Hundreds of Tunisians protest police brutality, food shortages, poverty

Food shortages are worsening in Tunisia, with empty shelves in supermarkets and bakeries.

• September 26, 2022
Tunisians protest
Tunisians protest [Photo Credit: www.voannews.com]

Hundreds of Tunisians are protesting against police brutality, increasing poverty, high prices and the shortage of foodstuff, escalating pressure on the government as the country suffers an economic and political crisis.

Tunisia is struggling to revive its public finances as discontent grows over inflation running at nearly nine per cent and a shortage of many food items in stores because the country cannot afford to pay for some imports.

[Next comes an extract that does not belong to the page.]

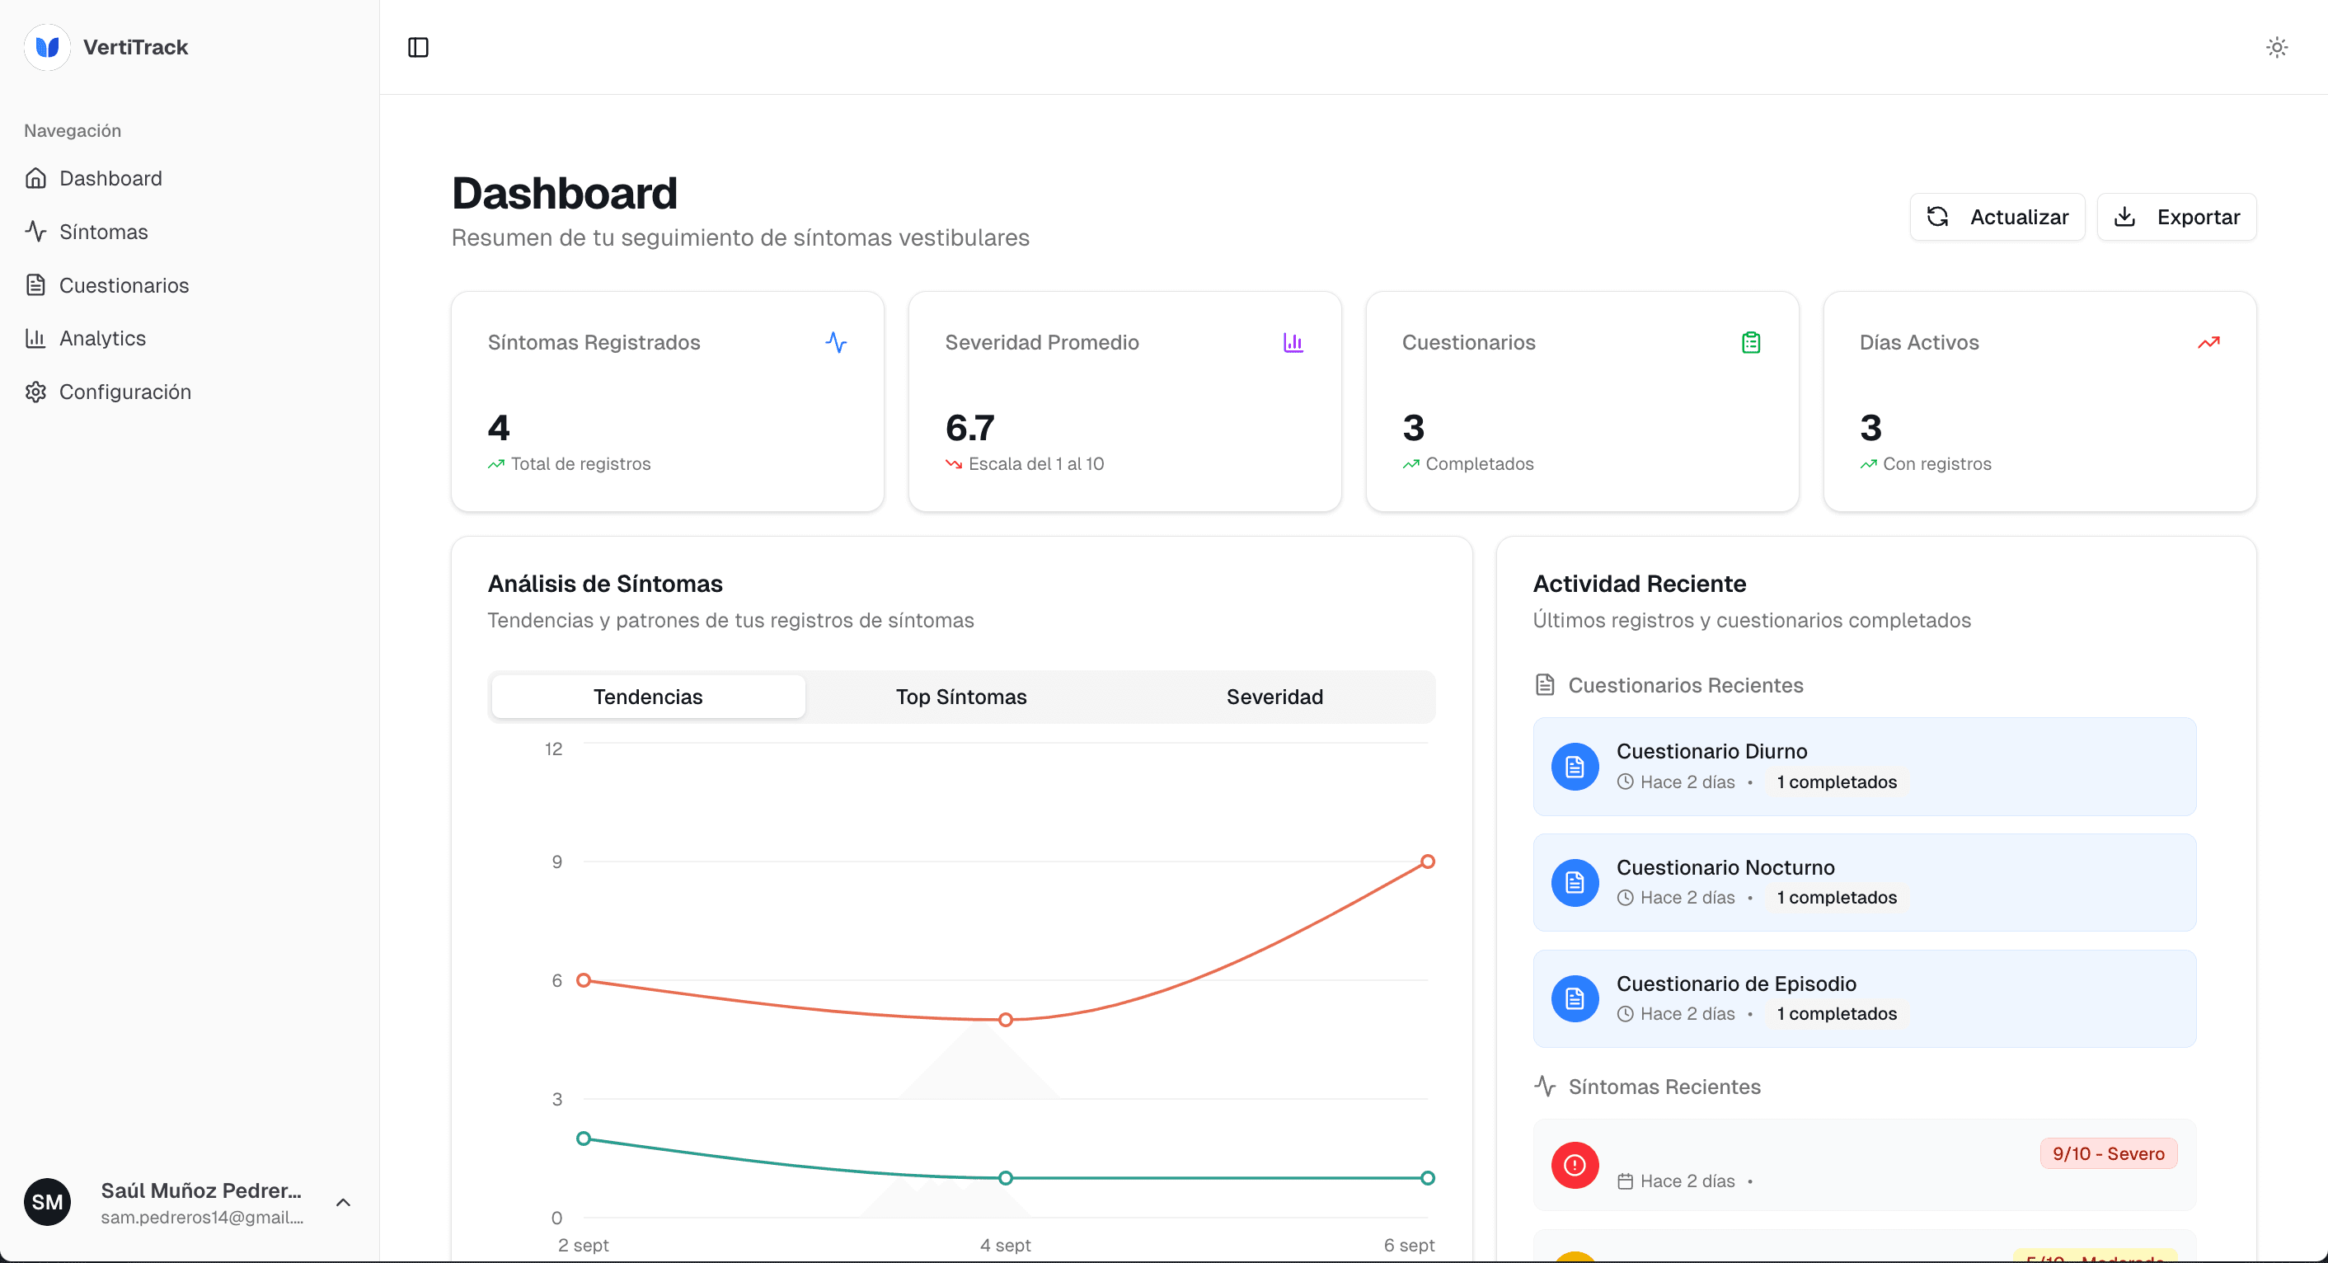Screen dimensions: 2328x1263
Task: Switch to dark mode with the sun icon
Action: tap(2276, 47)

Local media reports that the North African nation is also amid a severe political crisis since the Tunisian president seized control of the executive power last year and dissolved parliament in a move his opponents called a coup.

Some protesters lifted loaves of bread in the air in the poor Douar Hicher district in the capital. Others chanted, “Where is Kais Saied?” and burned tires.

In the Mornag suburb, young men blocked roads, protesting the suicide of a young man whose family says he hanged himself after municipal police harassed him and seized a weighing machine when he was selling fruit in the street without permission.

Riot police fired tear gas to disperse the protesters in Mornag, with the protesters raising slogans against the police and throwing stones at them.

In Douar Hicher, protesters chanted, “Jobs, freedom and national dignity,” and “We can’t support crazy price hikes,” “Where is sugar?”.

Food shortages are worsening in Tunisia, with empty shelves in supermarkets and bakeries.

In its worst financial crisis, the country seeks to secure an International Monetary Fund (IMF) loan to save public finances from collapse.

This month, the government raised the price of cooking gas cylinders by 14 per cent for the first time in 12 years.

It also raised fuel prices for the fourth time this year as part of a plan to reduce energy subsidies, a policy change sought by the IMF.